-- Start Supplied data --
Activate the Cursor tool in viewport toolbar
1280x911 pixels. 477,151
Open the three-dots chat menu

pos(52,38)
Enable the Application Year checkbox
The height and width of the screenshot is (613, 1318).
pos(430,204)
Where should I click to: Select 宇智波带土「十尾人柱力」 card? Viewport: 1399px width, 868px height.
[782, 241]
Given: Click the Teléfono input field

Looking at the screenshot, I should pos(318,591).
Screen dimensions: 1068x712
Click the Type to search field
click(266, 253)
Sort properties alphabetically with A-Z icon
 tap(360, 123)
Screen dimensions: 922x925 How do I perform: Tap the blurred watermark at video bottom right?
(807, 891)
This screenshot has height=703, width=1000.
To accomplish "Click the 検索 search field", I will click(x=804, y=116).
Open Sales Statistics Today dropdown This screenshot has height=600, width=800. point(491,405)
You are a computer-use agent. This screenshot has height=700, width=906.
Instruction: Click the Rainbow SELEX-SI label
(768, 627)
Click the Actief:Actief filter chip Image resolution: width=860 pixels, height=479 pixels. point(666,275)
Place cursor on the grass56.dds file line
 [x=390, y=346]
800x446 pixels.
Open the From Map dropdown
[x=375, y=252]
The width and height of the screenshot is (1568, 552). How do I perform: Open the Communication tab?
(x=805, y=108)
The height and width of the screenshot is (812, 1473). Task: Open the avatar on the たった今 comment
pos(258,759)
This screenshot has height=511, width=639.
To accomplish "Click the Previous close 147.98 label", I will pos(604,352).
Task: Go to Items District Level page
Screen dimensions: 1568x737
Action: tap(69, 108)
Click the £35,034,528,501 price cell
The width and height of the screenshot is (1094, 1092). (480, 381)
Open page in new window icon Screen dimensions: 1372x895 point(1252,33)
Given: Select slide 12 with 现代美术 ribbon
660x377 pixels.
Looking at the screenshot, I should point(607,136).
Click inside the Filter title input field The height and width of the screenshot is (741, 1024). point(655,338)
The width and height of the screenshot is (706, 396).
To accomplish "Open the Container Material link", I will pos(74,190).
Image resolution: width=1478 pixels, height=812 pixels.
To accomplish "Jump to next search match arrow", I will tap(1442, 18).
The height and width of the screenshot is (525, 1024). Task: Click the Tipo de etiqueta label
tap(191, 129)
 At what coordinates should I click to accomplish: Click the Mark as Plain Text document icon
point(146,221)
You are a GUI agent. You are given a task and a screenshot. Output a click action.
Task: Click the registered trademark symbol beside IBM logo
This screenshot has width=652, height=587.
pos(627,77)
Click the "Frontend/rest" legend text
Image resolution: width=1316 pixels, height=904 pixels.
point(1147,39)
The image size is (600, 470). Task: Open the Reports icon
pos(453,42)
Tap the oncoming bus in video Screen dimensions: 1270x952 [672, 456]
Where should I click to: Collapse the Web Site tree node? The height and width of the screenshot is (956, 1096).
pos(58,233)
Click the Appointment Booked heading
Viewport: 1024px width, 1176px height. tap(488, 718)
-- End Supplied data --
▶ **Problem to solve**: Begin at the line that contains "Open Sales Statistics" and stop after the line that contains "(x=805, y=108)". Restate those items in full, requests included, with every coordinate in the answers scaled by 1.2 and rounded to a whole number, halves rounding up.

▶ **Response for this exercise**:
Open Sales Statistics Today dropdown This screenshot has height=600, width=800. point(589,486)
You are a computer-use agent. This screenshot has height=700, width=906.
Instruction: Click the Rainbow SELEX-SI label
(922, 752)
Click the Actief:Actief filter chip Image resolution: width=860 pixels, height=479 pixels. point(799,330)
Place cursor on the grass56.dds file line
 [x=468, y=415]
800x446 pixels.
Open the From Map dropdown
[x=450, y=302]
The width and height of the screenshot is (1568, 552). How do I perform: Open the Communication tab?
(x=966, y=130)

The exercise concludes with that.